そして、手を放して振り返った彼の表情はいつも通りの柔和な薄笑いだった。
「……さて。では今日はお暇します。妻を連れてくるのは明日でよろしいですか? もちろん、履歴書は持参します」
「あー、はい。お願いします」
帰宅する彼を見送る。玄関のドアが閉まる音を聞いて、一同胸をなでおろす。
「藤ヶ谷さんにとって嫁さんはウルトラ大事。みんな、覚えたな?」
「「「はい……」」」
疲れ気味に返事をする一同。唐突に発生した緊急事態だったからしょうがない。しかしまあ、大きなトラブルになる前に知れてよかった……としよう。うん。何といっても、俺たちの中で最も強いのが彼なのだし。怒らせるポイントが事前に分かるのはいい事だ。
「とはいえ、これでパートの補強もされる。人員的な不安は解消されるな」
あくまで、現在の状況でだが。新人が慣れたら、そろそろ次に向けて動き出そう。そのように決意する。その後、黄田さん経由で連絡しパート二人まとめて面接の流れとなった。
さて、翌日。最近の我々の朝の動きは、このようになってる。六時ごろ、この家に住んでいる俺、勝則、小百合が起床。身支度を整える。そうしていると流たちアパート組がやってくる。
男衆+小百合、庭でラジオ体操。そしてランニング。陽子さんは朝食の準備。昨晩の仕込みもあるので、一人でもできる……ように工夫してくれている。
体操が終わったらランニング。夏場なのですでに日差しが強い。
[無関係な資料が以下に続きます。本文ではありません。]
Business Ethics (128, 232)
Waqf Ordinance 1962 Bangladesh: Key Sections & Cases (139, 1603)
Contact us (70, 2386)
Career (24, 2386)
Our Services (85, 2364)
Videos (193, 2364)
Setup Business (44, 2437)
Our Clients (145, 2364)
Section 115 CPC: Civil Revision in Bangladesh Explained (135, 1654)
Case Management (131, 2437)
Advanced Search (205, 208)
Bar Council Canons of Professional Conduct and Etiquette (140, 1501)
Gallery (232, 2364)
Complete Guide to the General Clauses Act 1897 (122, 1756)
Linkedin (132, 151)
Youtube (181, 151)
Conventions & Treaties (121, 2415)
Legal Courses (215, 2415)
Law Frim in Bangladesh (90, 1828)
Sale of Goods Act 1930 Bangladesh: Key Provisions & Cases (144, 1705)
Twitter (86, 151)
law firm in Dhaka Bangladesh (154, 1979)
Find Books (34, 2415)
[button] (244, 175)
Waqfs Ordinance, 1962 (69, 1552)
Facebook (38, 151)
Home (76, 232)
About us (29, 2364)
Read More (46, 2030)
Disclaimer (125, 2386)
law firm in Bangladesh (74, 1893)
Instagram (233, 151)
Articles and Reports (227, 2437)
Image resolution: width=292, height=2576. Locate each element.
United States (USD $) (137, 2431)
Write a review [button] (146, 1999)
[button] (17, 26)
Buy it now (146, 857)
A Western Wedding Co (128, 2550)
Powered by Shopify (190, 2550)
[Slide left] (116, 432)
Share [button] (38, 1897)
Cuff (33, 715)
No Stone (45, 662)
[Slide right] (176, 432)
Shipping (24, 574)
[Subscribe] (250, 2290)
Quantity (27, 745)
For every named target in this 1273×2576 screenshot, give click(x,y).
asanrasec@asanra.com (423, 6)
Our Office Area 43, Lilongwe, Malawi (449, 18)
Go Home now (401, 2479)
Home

息を切らせながら走る。最初の頃は、必要にかられて始めた。デスクワークしてたサラリーマンが、ダンジョンで生き残るには努力が必要だと感じたからだ。
その後、勝則たちも体力が落ちていたので付き合い始めた。今では会社で定めた行程のようになっている。まあ、強制ではない。藤ヶ谷さんは自主練だしな。
一通り走って家に戻り汗をぬぐう。揃った所で朝食をいただく。ほぼ全員、運動部所属の高校生のように食う。
落ち着き、食器を片付けていると一樹さんがやってくる。その隣には、同年代の女性がいた。
「おはようございます。こちら、妻のあかりです」
「おはようございます! 藤ヶ谷あかりです! 今日からよろしくおねがいします!」
おおう……なんという光属性。明るく元気。活発そうで、ショートボブの髪がよく似合う。一樹さんが自慢するのもよく分かる、美貌とスタイル。何だこの二人。物語の主役とヒロインか?
「おはようございます。社長やっております入川です。とりあえず、中へどうぞ」
家の中に通す。……いかん。新しい問題点を発見してしまった。家が、狭い。元々三人家族の住居だ。この人数は想定されていない。今はまだ対処できるが、これ以上は許容オーバーになるな。
抜本的解決は……建て替え? いやもう、家じゃなくて社屋が必要になるのでは? 今すぐには無理だが、今後の課題として考えておく必要がありそうだ。
「おーい、注目。こちら、藤ヶ谷あかりさんだ。みんな、挨拶」
「「「おはようございます」」」
居間にいる一同から挨拶され、あかりさんも元気よく返す。そのパワーに、ちょっと驚いていて面白い。
「今から面接やるから、仕事の準備に入ってくれ」
「ういーす。暑いんでダンジョン降りてていっすか?」
「入口で待ってろよ」
流にくぎを刺しておく。……ダンジョン管理の面からみると、ちょっとグレーかもしれない。ダンジョン管理免許の甲種は俺しか持ってないしな。この際だし、みんなに資格取得を促すか。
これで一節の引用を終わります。